First and foremost, WordPress is driving me crazy. It takes me like 6 clicks just to get to this Add New Post screen. That’s too many. It’s too much work.

Second, I am working on too much at once. Trying to sew with a cranky baby is nigh impossible. She was napping for a little bit, so over the past several days I managed to get the shirt dress cut out, darts sewn, and major seams (French, thankyouverymuch) complete. In order to finish this project, I need to get the collars and sleeves on, hem and buttons. And the whole thing feels a bit snug… it was ok at the first fitting, but now it feels snug. That makes me a bit cranky.

Kick Pleats What Kicked My Butt

After spending the entire weekend sewing – thank you DH! – I nearly have a princess seam dress. This was an assignment for the Dressmaking and Design course I’m taking, and I had to adjust the pattern to fit. After making a muslin and tweaking the pattern at the neckline, I scrounged for some fabric in my fabric bin. I discovered I have a good deal of velvet. (Also, several yards of denim! and some brocades). DH decided on the red velvet, and we purchased red lining for it.

The princess seams are not fun, but totally doable. The kick pleats what kicked my butt. I wanted a double pleat kick pleat, so I did some research to try to figure out how to do them. Then, during the process of sewing, I did them backwards (I wanted an inverted pleat). Sigh. So I messed up what coulda shoulda woulda been a very neat dress. What I learned: KEEP YOUR DESIGN SKETCHBOOK NEXT TO YOUR SEWING TABLE! If I had only referred to my sketch during the sewing process, the whole fiasco could have been avoided. The lining was also a challenge, and I think had I not been obsessing about how to line the kick pleats (the answer is to stop the lining at the edge of the kick pleat), I would not have reversed the pleats. I was over thinking it. Yup.

Last step is to let the dress (and myself) rest overnight. Then I’ll do the hems. I also plan to embroider a hair clip to go with it.

  

Getting Pretty Serious

I am doing what’s called “getting pretty serious” about sewing. While I have been slacking a bit in the garment making area, I have been working on expanding my skills.

First, I am taking a Dressmaking and Design course through Penn Foster.
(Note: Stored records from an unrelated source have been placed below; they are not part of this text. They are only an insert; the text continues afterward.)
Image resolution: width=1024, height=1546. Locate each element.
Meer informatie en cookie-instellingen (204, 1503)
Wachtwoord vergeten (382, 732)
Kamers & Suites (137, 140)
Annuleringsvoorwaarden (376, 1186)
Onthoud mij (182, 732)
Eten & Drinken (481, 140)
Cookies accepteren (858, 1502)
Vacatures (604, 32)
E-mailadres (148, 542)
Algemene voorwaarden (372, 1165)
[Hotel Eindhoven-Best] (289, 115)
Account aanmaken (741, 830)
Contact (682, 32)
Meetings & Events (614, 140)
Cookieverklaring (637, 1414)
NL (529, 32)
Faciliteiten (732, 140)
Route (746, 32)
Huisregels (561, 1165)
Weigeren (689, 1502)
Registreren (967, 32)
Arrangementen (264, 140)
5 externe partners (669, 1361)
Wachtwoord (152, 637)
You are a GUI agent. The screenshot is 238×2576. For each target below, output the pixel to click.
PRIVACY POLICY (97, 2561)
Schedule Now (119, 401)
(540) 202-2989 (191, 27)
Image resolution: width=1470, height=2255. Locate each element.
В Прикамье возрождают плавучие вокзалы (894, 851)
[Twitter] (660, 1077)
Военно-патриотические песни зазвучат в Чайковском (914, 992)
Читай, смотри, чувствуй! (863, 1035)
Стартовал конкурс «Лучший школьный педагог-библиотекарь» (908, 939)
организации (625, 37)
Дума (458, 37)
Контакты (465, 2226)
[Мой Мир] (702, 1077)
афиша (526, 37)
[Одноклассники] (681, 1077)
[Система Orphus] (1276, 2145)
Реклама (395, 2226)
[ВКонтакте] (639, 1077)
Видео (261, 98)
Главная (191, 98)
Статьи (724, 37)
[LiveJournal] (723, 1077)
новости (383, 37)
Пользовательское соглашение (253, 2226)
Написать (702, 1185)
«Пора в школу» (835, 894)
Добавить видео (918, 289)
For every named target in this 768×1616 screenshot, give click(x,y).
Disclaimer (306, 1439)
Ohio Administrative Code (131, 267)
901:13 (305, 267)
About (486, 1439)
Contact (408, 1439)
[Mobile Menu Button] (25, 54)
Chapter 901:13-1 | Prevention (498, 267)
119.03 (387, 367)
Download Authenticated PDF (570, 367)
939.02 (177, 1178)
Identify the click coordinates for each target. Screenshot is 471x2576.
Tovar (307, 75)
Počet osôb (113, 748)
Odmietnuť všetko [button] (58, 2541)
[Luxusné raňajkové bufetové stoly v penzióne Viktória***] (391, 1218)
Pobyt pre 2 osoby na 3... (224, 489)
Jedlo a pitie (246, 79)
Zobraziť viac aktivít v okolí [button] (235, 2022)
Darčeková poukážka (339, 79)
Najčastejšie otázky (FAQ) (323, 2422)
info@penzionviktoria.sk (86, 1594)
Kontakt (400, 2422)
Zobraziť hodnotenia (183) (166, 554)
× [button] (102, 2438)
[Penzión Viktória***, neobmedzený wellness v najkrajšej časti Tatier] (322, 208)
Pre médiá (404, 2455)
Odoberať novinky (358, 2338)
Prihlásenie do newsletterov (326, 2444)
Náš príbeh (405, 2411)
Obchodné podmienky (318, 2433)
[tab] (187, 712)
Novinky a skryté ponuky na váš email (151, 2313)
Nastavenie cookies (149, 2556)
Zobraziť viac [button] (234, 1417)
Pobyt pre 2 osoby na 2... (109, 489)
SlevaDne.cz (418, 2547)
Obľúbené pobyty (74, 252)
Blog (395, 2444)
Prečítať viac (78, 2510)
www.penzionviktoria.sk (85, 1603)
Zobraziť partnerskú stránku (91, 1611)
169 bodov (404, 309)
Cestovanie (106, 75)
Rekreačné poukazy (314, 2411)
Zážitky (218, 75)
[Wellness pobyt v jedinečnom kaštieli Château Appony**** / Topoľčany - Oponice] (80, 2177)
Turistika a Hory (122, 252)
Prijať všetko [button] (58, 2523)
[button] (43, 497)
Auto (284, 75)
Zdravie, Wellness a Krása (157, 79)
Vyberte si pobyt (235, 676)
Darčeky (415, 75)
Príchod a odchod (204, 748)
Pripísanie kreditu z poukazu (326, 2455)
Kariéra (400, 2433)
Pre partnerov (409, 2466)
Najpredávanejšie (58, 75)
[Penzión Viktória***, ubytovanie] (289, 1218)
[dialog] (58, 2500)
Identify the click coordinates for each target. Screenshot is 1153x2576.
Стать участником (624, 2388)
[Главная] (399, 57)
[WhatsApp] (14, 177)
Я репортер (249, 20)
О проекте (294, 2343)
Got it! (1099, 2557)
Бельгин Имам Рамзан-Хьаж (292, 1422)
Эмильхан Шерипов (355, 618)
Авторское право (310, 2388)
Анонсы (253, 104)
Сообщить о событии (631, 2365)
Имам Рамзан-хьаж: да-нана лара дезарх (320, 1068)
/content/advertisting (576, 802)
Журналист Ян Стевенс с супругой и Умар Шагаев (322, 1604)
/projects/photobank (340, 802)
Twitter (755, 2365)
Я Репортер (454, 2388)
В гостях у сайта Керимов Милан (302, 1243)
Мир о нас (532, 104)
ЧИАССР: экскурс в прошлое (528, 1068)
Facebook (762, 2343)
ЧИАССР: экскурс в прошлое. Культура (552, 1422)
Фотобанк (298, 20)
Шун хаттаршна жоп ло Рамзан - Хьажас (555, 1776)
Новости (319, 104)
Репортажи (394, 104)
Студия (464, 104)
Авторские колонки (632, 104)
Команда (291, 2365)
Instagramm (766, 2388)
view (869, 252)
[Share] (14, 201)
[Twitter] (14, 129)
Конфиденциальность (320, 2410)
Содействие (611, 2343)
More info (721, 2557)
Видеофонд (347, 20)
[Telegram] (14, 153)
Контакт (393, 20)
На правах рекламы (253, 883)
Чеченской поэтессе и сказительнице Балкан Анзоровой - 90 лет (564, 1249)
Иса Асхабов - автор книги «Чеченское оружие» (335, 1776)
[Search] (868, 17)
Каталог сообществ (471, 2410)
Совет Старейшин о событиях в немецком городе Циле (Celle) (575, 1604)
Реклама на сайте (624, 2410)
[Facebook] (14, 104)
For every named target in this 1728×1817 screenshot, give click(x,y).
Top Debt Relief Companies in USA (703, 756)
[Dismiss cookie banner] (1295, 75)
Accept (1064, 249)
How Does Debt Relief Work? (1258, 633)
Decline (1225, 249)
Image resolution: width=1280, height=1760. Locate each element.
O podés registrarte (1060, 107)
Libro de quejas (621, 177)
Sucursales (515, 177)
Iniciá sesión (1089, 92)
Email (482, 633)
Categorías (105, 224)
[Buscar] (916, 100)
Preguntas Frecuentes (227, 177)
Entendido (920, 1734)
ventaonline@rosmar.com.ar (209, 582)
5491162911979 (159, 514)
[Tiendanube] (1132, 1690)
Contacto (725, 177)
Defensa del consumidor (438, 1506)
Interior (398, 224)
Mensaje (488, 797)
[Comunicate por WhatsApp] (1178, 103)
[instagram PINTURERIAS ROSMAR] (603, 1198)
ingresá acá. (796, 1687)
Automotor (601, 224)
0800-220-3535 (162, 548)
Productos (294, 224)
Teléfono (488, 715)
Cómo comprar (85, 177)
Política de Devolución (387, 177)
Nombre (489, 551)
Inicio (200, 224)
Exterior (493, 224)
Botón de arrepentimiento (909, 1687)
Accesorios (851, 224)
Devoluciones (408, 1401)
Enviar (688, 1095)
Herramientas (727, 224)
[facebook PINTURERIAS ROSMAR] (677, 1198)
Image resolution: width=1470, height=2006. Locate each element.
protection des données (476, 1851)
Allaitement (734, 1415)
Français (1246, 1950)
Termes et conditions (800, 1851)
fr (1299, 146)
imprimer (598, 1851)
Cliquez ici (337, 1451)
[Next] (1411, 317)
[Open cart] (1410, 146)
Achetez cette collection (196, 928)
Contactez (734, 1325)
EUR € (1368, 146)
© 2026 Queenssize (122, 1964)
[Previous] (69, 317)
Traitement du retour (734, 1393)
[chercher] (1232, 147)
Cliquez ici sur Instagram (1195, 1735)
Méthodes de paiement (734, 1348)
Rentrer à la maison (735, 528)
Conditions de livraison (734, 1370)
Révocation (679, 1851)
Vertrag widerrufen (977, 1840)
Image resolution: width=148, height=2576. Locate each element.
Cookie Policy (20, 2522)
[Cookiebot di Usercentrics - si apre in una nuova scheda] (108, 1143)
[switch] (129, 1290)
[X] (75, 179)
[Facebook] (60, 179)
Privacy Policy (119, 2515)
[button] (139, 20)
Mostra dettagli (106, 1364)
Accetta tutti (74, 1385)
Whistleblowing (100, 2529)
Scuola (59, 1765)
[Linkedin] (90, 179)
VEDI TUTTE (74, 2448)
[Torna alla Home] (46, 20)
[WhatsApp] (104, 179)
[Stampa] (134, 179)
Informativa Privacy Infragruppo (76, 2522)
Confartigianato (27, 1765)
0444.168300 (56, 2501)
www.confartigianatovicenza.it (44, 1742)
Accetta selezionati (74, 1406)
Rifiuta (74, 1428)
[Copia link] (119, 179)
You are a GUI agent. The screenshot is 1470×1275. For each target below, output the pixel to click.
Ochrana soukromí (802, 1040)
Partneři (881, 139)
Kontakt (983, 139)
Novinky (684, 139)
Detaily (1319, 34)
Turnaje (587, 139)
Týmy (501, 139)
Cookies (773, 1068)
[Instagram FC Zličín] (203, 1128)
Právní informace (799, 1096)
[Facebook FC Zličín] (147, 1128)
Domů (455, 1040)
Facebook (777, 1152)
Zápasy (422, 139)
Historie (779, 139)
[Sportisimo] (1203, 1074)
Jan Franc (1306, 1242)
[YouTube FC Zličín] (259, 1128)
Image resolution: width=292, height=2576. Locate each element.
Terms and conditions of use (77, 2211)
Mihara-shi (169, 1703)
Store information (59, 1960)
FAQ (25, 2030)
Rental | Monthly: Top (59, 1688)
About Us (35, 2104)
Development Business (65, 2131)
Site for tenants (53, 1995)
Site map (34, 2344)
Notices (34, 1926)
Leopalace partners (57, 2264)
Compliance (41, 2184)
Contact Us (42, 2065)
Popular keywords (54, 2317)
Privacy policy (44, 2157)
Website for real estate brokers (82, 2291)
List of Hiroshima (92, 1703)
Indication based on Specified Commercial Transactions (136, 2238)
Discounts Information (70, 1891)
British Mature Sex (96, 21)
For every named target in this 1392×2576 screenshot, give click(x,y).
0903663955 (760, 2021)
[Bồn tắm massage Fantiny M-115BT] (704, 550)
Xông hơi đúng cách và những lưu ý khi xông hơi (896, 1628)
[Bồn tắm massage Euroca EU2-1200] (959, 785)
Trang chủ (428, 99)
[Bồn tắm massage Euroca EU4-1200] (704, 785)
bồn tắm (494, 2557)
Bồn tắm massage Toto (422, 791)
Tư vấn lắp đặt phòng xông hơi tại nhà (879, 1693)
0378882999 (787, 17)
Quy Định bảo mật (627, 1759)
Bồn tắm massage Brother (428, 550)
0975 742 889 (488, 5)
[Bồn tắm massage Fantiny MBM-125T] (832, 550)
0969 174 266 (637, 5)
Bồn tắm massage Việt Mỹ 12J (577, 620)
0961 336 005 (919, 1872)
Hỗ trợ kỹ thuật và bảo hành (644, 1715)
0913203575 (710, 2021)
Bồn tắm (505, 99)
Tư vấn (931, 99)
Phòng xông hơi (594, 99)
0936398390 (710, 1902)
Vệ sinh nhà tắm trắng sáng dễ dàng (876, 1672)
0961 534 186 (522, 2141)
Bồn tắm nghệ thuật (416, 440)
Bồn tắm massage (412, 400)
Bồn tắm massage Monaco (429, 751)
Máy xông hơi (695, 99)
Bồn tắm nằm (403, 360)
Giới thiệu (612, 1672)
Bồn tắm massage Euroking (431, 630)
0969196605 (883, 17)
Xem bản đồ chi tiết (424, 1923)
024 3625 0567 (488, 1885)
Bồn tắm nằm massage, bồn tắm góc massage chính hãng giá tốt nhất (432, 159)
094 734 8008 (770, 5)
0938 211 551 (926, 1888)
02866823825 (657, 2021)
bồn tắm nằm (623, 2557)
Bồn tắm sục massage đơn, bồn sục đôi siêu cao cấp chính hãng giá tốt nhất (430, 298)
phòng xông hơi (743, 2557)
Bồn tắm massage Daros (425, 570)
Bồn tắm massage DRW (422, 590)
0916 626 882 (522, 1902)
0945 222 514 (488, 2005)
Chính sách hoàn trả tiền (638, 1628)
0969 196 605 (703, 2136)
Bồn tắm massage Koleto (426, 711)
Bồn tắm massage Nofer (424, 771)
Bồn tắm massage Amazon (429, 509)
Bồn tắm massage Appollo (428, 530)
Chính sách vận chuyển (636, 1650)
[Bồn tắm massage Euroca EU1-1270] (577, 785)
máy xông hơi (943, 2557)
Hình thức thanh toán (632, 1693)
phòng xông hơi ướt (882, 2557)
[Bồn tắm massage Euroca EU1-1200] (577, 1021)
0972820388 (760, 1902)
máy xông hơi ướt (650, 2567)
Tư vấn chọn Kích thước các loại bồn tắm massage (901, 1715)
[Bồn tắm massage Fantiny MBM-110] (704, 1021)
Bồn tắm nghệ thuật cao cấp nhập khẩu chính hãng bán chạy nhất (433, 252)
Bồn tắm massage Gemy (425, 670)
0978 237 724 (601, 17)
While I would prefer a local, hands on classroom approach, it is hard to do so with baby and while working full time. This was the best choice for me right now. I will always consider more education in the future, especially workshops or other hands on sewing experience. This course is actually serving me quite well. I have learned a considerable amount in the first two thirds of lessons that I have completed. There are also activities that get me in front of a sewing machine, with the next assignment to include pattern adjustment of a princess seam sheath dress which I plan to make out of leather (or faux leather at the very least).

Second, I have had the wonderful opportunity to do some alterations. While I have done alterations sporadically in the past, I am glad to be able to use my skills to benefit others. Thank you dear alterations clients!

Third, I have taken the plunge and purchased a very entry level embroidery machine. Embroidery machines can cost thousands. I did not spend nearly that much, so I’m hoping the little guy I got will serve me well. My husband was adorable because he asked if it was something we could use for awhile. Well, it has a 20 year warranty, so… yeah? It uses the PES format of embroidery designs, and it has a USB connection so I can shop to my heart’s delight then transfer designs right over to the machine from my computer. Gotta love technology!

On a final note, I enjoyed Madonna’s multiple costume changes because she is keeping fashion designers and seamstresses busy!

“I’m a material girl… want to see my fabric collection?”  ~Author Unknown

Alternative Zipper Stops

While moving the hem up on a pair of pants, I encountered a challenge. These track pants have a side zipper at the bottom. I could (and probably should) move the entire zipper up the seam, or I can cut off the zipper at the new hem edge. I did not want to have to reset the entire zipper, so I chose to cut it off. However, that meant I was without a zipper bottom stop. I attempted to salvage the existing zipper stops, but the metal became weak and broke. I didn’t have a ready supply of replacement zipper stops, so I began to look for something else to use. I found these in my jewelry supply stash: crimp bead covers. These easily fit over the zipper teeth and I simply clamped them around and flat against the zipper teeth with my flat nosed pliers. In my opinion, I think it looks much cleaner than standard replacement zipper stops!